The Mark Burke Column – Oct 2011
Former Boro favourite Mark Burke has agreed to write a regular column for miniboro.com giving his views on the wider stories surrounding football. This feature will appear as and when Mark has the time to contribute but we hope it will become a mainstay of the site going forward.
To kick us off this month Burkey reflects on the recent departure of former Boro and Forest boss Steve McClaren.
BORROWED TIME – WRITTEN BY MARK BURKE
I was quite sad that Steve McClaren had left Nottingham Forest, not because I know him or have had contact with him but because again it just shows the beast that is football, how it chews people up and spits them out.
I thought I’d better be quick if I want to write about it because if I leave it a few days then no-one will read it because it will be old news, then I thought well that’s the point isn’t it? How quick football moves on, forgets, on to the next ‘hot’ topic.
A day on the back page, a line on the news, a few forums full of comment and then “what, Man City want to sign Messi? See you, whoosh, the football factory has switched its attention and focus elsewhere.
Steve McClaren was under pressure from day one at Forest but we know this because he was ‘tagged’ by the media, you know what I mean, a tag attached that will follow him wherever he goes, forever, it happened to Graham Taylor, Kevin Keegan and others, experienced, knowledgeable, real football people, tagged and burdened, so that wherever they went after that they faced an extra hurdle to convince the doubters that they still had the magic because their image was so tarnished.
Having watched many managers come and go over the years at different clubs in different countries I think being a manager is like walking into a pit of snakes, thousands of pairs of eyes, glaring, staring eyes all looking in the managers direction but averting their gaze when confronted, a whispering, plotting, scheming mass. Exaggerated deference and sycophancy out of fear for their own positions, when he’s gone, discussing every decision, every detail but just making sure he doesn’t hear.
Every manager knows this, as soon as he takes a job there are thousands who think he doesn’t deserve it, cant do it and believe they could do it better. Could they? No, of course they couldn’t, what is it about football that makes people who are not remotely qualified believe they could do a job better than a man who has lived it at the highest levels for 15-20 years?
Steve McClaren leaving Nottingham Forest is in someway indicative of this crazy new modern football, Internet, twitter, radio, television, NOW, NOW, NOW, everybody wants it now culture.
When the latest ’saviour’ arrives he had better do it quick or the momentum will build. Firstly the local radio show, a few callers question the manager, they question his tactical naivety (I love that one, excuse me sir, can you REALLY explain that? You said that the manager is tactically naive, explain it “err I don’t know he just shows tactical naivety, you know what I mean, he’s lost the plot, lost the dressing room, taken us as far as he can, all the standard stock phrases used to ‘hang’ the manager.
The media talking about the media that talks about the media.
You have the media showing a game, the media commentating on the game, the media commenting on the commentators who are commenting on the game, the fans on the forums commenting on the other fans in the forum who are commenting on the game. etc etc!

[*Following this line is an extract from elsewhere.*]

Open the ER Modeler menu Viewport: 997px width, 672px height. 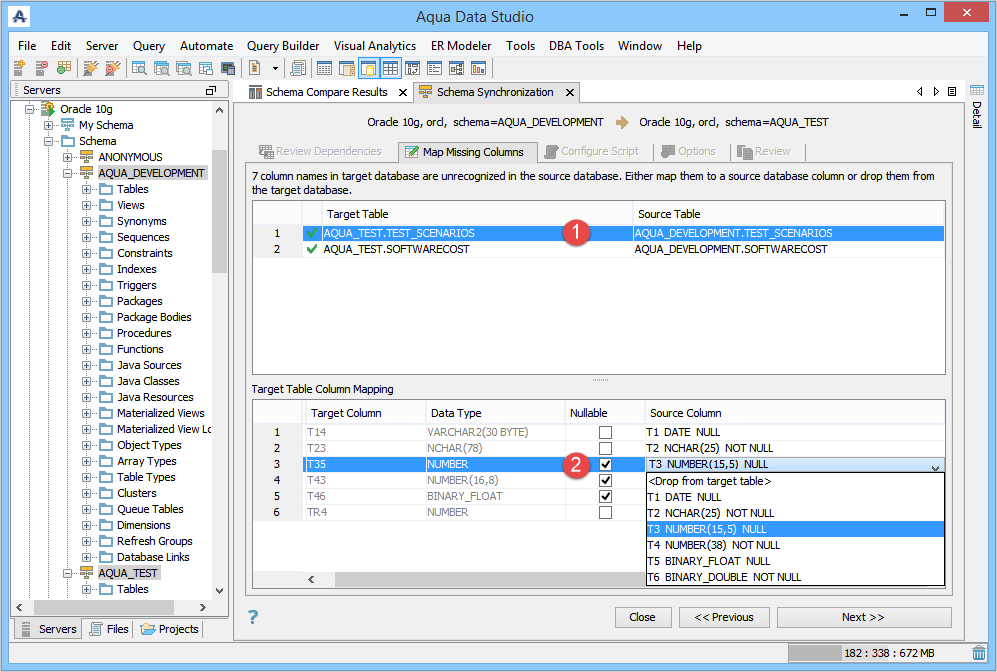click(x=461, y=46)
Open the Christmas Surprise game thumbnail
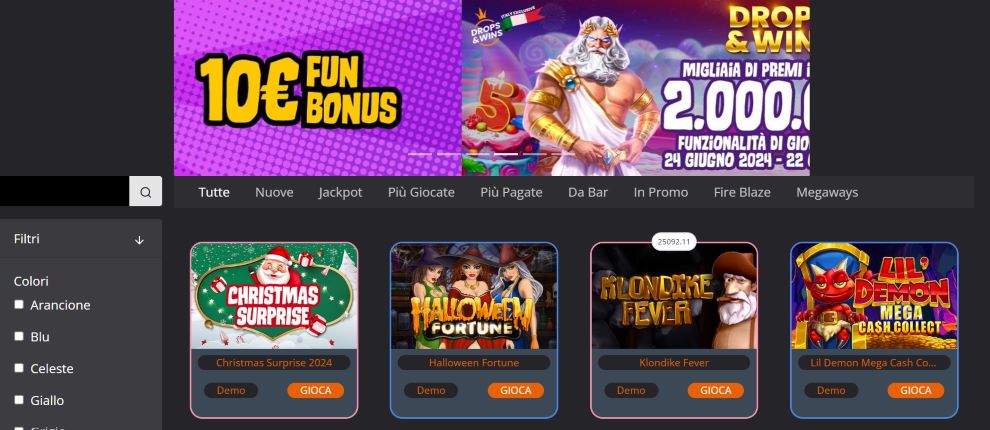This screenshot has height=430, width=990. coord(274,296)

On and on it goes, round and round and back again.
I find it incredible, all of this, this a mad, mad carousel that goes around and around and has a real effect on the people in the game by some form of osmosis, it seeps into the consciousness, even reaching the chairman who begin to sense it, react to it, worry about it and sometimes act on it.
I think that on one hand its great that the fans can interact but I think sometimes it goes too far I even know one chairman who employs a person specifically to monitor fan websites from their club.

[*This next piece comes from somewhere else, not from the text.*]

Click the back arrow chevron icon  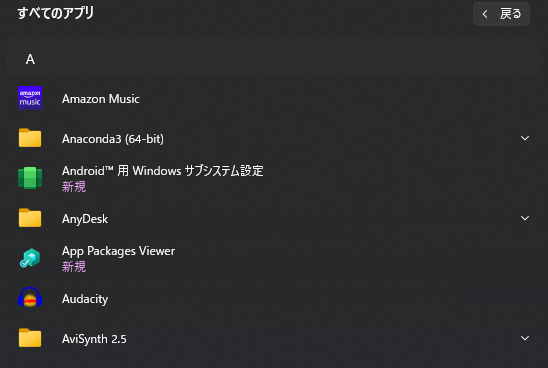pos(485,14)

I find this all relevant to Steve McClaren’s sacking because it shows the power of the media. Even before Steve McClaren took the job he was interviewed for other jobs but apparently turned down to fan pressure, these fans didn’t want him at their club due to his spell as England manager and the tag he picked up and will maybe never shake off.
A nice headline, a rhyming headline, dreamed up by a young writer spending the last 20 minutes of the game thinking of a headline to go with the defeat, what can we use? what can we say? I know, I’ve got it!
I find it incredibly disrespectful to be honest and what is probably an office competition to come up with the best line hangs around a professional persons neck for the next 20 years. Buts that’s the game and everybody knows it, so accept it or stay out of it.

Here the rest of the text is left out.